• **What is needed**: Rewrite the material from the line with "Task: Click the search field in the top bar" through the end, changing "search field" to "search box" and keeping everything else the same. Don't include the pictures.

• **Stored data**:
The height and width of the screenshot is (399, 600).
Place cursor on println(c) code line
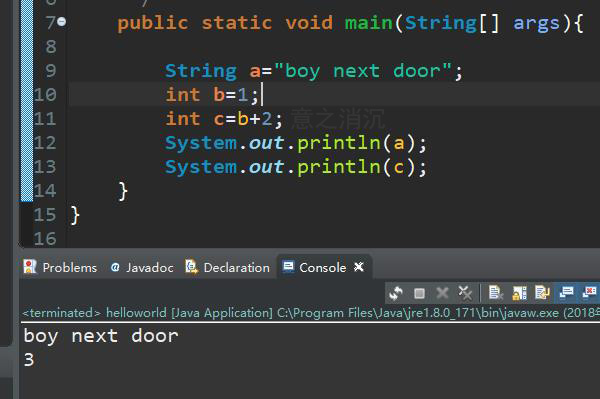click(295, 167)
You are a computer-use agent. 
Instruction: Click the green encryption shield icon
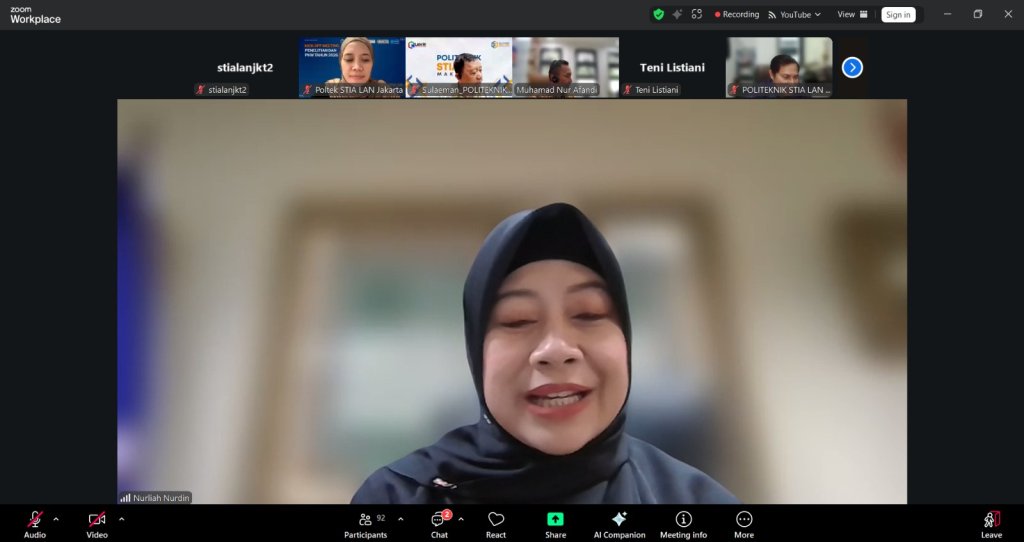point(658,14)
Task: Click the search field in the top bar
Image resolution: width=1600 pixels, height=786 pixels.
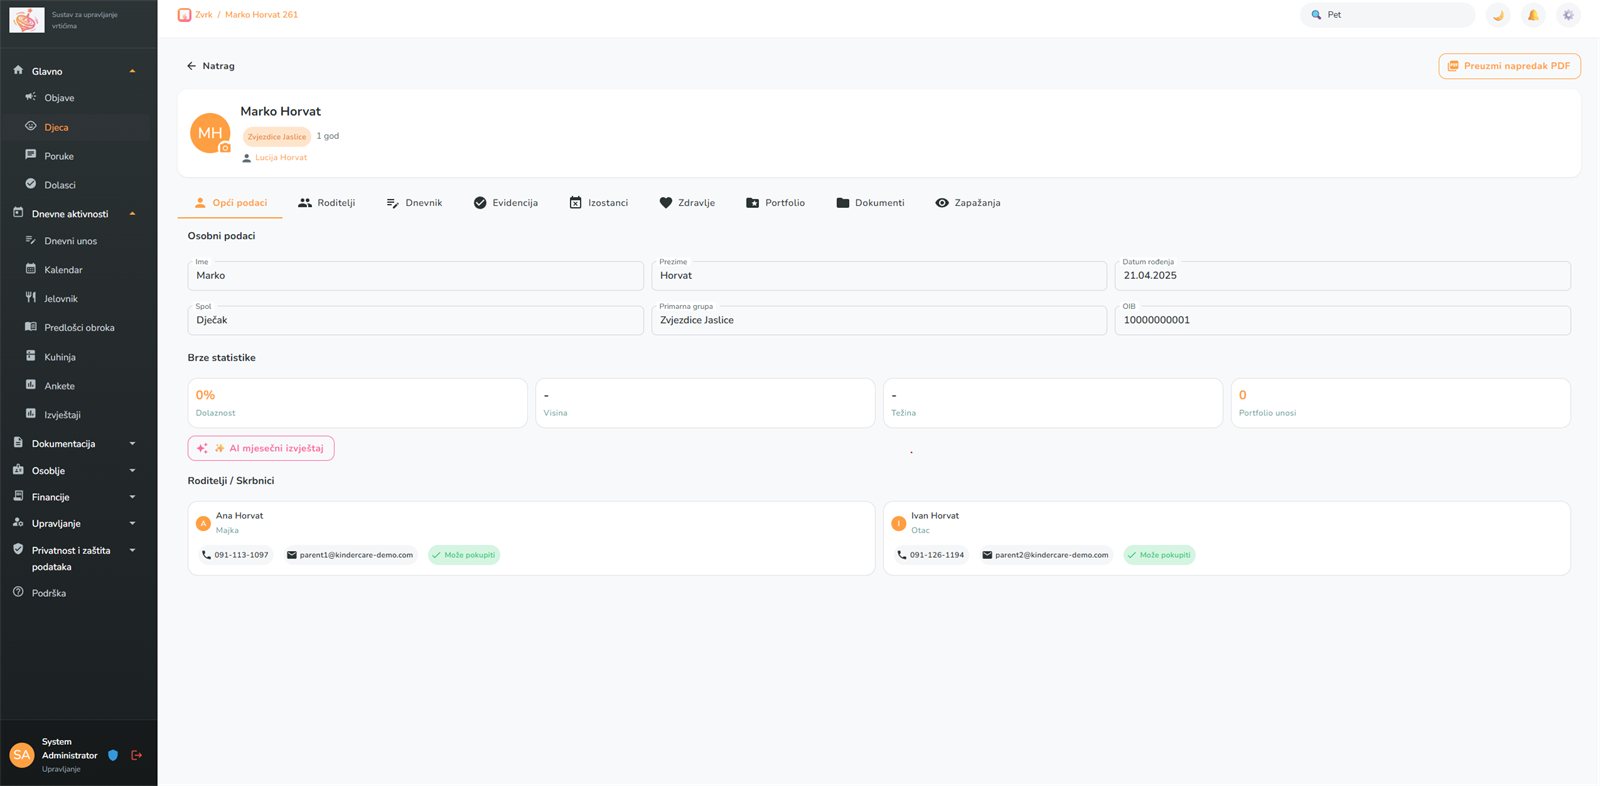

• **Full response**:
Task: Click the search box in the top bar
Image resolution: width=1600 pixels, height=786 pixels.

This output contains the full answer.